Marcatura di Eriksen sul centrocampista centrale avversario (Bertolacci)

Questo almeno nelle intenzioni, perché dalla ripresa, nonostante i risultati siano stati abbastanza positivi, non sempre le prestazioni sono risultate del tutto convincenti. Se contro il Napoli in Coppa Italia e contro Sampdoria e Brescia in campionato le nuove strategie adottate da Conte sono risultate senza dubbio azzeccate, non si può dire altrettanto delle prestazioni contro il Sassuolo e il Parma. Certo da partita a partita sono cambiati diversi interpreti e l’assenza di un punto fermo come Brozovic non ha aiutato, ma è abbastanza evidente che questo cambiamento sia ancora in fase di assimilazione e che l’Inter fatichi contro squadre particolarmente organizzate ad eludere il pressing (come il Sassuolo) o contro squadre molto a proprio agio ad attaccare in spazi aperti come il Parma. Se analizziamo i dati di Whoscored si può notare come non ci sia stato ancora un elevato miglioramento nel numero di intercetti e palle recuperate nella metà campo avversaria rispetto ai dati precedenti al cambio modulo.
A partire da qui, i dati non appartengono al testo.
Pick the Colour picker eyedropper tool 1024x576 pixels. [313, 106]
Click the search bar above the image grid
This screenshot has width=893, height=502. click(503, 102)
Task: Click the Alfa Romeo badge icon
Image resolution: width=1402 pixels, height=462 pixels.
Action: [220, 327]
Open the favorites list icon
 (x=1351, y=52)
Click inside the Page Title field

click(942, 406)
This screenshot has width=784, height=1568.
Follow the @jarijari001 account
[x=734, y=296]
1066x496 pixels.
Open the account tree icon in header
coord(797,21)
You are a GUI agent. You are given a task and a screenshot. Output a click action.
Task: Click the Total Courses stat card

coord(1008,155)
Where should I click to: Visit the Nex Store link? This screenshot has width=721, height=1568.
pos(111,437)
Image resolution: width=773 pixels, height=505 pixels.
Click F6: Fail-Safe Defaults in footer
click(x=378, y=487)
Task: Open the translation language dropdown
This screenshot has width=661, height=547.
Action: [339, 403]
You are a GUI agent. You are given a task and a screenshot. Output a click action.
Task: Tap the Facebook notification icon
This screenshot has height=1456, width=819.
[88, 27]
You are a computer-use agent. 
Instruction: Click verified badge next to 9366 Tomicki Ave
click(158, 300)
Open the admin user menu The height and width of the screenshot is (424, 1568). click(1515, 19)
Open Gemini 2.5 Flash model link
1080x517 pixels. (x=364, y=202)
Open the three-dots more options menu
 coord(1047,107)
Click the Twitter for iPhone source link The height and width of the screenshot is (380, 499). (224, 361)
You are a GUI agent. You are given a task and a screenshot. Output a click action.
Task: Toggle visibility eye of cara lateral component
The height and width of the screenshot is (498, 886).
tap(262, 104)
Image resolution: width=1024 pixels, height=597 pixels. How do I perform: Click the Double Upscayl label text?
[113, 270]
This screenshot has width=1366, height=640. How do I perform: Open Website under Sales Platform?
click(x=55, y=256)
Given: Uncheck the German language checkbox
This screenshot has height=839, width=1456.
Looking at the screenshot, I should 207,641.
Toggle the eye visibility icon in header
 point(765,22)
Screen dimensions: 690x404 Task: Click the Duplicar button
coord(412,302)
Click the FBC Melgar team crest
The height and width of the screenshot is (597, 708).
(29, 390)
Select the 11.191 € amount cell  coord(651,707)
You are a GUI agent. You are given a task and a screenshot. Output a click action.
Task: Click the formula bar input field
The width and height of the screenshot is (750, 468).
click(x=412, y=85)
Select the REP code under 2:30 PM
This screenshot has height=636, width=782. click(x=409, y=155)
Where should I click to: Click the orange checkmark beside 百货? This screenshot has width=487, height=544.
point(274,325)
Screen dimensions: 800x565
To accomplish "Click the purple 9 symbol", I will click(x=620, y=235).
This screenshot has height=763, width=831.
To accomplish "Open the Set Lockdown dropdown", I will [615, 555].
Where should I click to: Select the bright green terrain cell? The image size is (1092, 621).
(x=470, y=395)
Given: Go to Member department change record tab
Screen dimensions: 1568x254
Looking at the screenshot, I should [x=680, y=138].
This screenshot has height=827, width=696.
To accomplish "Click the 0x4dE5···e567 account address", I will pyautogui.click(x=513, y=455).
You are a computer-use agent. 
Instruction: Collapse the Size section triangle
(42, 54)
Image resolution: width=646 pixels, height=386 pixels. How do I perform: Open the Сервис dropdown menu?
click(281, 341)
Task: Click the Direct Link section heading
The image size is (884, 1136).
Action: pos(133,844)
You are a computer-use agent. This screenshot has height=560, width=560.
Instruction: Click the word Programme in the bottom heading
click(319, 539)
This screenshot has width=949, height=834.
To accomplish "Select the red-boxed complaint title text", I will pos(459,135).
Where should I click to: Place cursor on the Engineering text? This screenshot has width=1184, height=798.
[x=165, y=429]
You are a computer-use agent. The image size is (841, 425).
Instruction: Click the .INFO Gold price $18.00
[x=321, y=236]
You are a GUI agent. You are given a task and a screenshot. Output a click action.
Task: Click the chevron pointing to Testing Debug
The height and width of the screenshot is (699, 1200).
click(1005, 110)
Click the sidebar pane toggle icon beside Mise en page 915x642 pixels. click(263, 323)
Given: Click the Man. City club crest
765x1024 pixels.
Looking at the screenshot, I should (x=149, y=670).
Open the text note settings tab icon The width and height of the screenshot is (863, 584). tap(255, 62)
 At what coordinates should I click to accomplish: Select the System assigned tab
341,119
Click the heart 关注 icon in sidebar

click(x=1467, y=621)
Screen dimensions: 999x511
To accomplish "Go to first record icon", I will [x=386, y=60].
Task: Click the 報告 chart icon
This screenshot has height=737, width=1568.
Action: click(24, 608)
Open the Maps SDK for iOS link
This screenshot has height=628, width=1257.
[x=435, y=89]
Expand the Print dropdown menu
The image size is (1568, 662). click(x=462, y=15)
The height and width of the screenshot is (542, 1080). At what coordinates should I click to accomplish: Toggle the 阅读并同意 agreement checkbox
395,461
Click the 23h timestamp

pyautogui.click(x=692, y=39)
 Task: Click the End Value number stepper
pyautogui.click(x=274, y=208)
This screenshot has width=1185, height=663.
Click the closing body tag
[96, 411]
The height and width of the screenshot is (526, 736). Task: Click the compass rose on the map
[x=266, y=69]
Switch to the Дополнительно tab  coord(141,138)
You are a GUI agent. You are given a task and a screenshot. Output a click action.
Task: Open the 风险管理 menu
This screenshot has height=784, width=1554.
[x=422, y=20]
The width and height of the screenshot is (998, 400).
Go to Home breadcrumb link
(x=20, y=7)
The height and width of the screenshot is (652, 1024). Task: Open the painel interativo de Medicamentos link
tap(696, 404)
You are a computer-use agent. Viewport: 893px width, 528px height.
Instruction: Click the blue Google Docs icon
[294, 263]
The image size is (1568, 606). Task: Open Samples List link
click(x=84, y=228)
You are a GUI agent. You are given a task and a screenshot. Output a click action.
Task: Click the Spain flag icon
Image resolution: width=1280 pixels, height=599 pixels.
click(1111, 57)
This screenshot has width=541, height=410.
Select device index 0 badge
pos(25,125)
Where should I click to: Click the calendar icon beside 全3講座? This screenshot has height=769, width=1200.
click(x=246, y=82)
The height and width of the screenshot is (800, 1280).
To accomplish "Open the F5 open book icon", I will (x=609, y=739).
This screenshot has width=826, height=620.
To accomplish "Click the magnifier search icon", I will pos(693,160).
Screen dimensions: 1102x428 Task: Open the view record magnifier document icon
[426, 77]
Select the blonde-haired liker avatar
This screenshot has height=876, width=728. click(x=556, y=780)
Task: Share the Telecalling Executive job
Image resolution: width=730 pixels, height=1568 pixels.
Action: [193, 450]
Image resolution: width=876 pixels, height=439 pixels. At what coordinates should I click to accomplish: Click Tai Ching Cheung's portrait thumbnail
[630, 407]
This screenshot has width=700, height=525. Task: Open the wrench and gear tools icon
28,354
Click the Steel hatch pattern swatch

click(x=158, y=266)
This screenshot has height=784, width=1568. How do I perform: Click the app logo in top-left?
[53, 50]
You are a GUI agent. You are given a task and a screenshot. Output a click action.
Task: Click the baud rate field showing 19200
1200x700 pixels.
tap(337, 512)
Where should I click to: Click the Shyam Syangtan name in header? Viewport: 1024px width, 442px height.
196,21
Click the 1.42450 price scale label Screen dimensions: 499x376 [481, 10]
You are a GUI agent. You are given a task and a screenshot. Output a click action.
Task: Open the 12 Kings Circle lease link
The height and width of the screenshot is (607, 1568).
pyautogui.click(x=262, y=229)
Il dilemma più grande di Conte nel periodo di quarantena deve essere stato quello dell’inserimento del danese tra i titolari senza andare ad intaccare l’efficacia della coppia Lautaro-Lukaku. Come già detto la soluzione trovata dal tecnico leccese è stata quella di inserire Eriksen trequartista e di allontanare progressivamente le due punte tra di loro, evitando quei duetti che tanto ci hanno entusiasmati nei primi mesi di campionato, ma che per ovvie ragioni erano diventati troppo prevedibili e monodimensionali. La nuova situazione prevede un triangolo di gioco dove il duetto è spesso eseguito tra Eriksen e una punta che viene incontro, con l’altra che attacca la profondità (come in occasione del bellissimo goal di Lukaku contro la Sampdoria).

Smarcamento di Eriksen tra le linee in posizione centrale con Lukaku e Lautaro distanti tra loro

In questo ruolo ha fornito buone prestazioni anche Borja Valero, che nella partita contro il Brescia è rimasto un rebus irrisolvibile per il centrocampo avversario con i suoi smarcamenti continui e con la sua intelligenza nella distribuzione del pallone. Con questo nuovo assetto l’obiettivo dell’Inter è quello di essere più padrone del gioco in tutti i suoi aspetti, difendendosi anche con la palla se necessario, rinunciando ad una manovra puramente verticale come si è ritrovata a compiere per lunghi tratti del campionato. Una situazione simile a quella attuale si era verificata ad inizio anno nel periodo di grande forma di Stefano Sensi, che grazie alla propria capacità di eludere il pressing e smarcarsi tra le linee sembrava potesse conferire un’identità più ragionata al centrocampo interista.

Gli infortuni del giovane marchigiano e l’inserimento tra i titolari di giocatori fisici e poco tecnici come Gagliardini e Vecino hanno portato all’estremo il gioco verticale dell’Inter, più per necessità che per scelta. Con l’acquisto del danese a gennaio Conte sta provando a tornare al progetto che aveva cominciato ad inizio campionato quando erano arrivate ottime prestazioni europee, come la sconfitta immeritata al Camp Nou contro il Barcellona o la vittoria contro il B.Dortmund. Dal momento che il mercato dell’Inter si sta assestando su livelli importanti (Lukaku, Eriksen, Hakimi),  chissà che non possa essere questo l’ultimo passo, sia di gioco che di mentalità, prima del ritorno ai vertici in Italia e in Europa, che purtroppo manca da fin troppo tempo.